• _TASK DATA_

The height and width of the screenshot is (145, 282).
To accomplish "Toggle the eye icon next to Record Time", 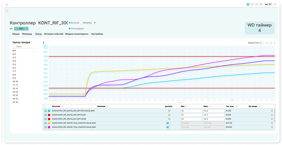I will pos(267,43).
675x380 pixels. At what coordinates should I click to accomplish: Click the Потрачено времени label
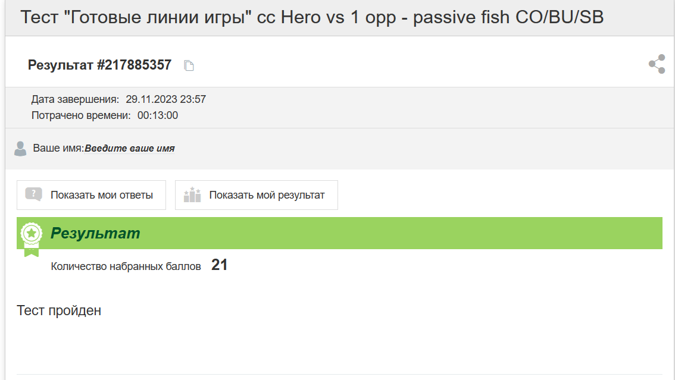coord(81,115)
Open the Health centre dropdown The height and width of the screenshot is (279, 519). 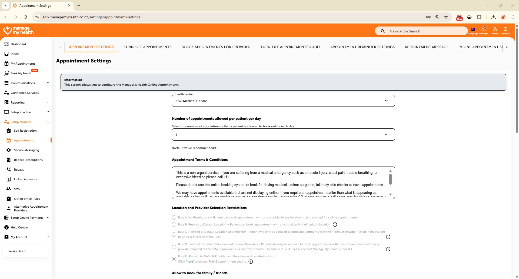pyautogui.click(x=283, y=101)
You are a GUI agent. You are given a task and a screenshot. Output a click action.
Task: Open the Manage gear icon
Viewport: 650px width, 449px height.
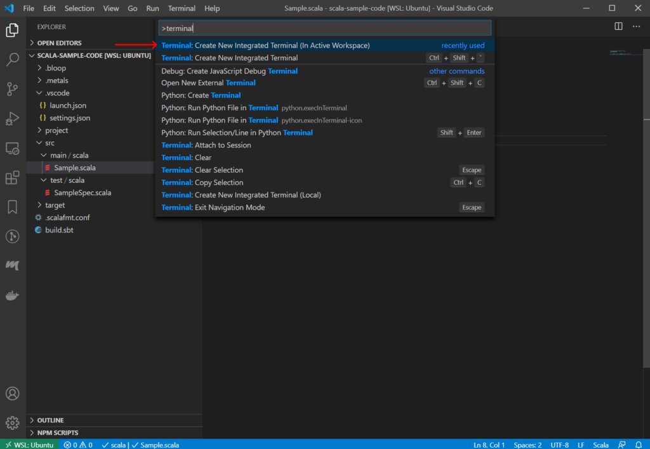tap(13, 422)
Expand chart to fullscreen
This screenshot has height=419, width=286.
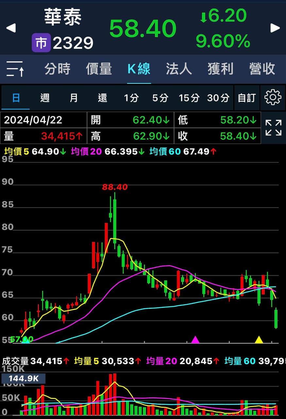pos(273,128)
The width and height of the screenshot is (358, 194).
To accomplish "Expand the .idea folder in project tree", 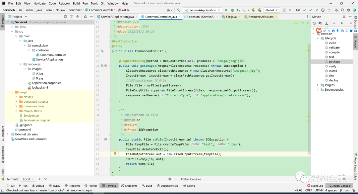I will click(x=12, y=27).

• _ABOUT THIS TASK_
Go back to the listing above and reproduce, exactly, the stretch from the line bearing "Task: Open the Manage gear icon" through the line bearing "The width and", without its pictures.

• _TASK OUTPUT_
Task: Open the Manage gear icon
Viewport: 650px width, 449px height.
tap(13, 422)
Expand chart to fullscreen
This screenshot has height=419, width=286.
pos(273,128)
The width and height of the screenshot is (358, 194).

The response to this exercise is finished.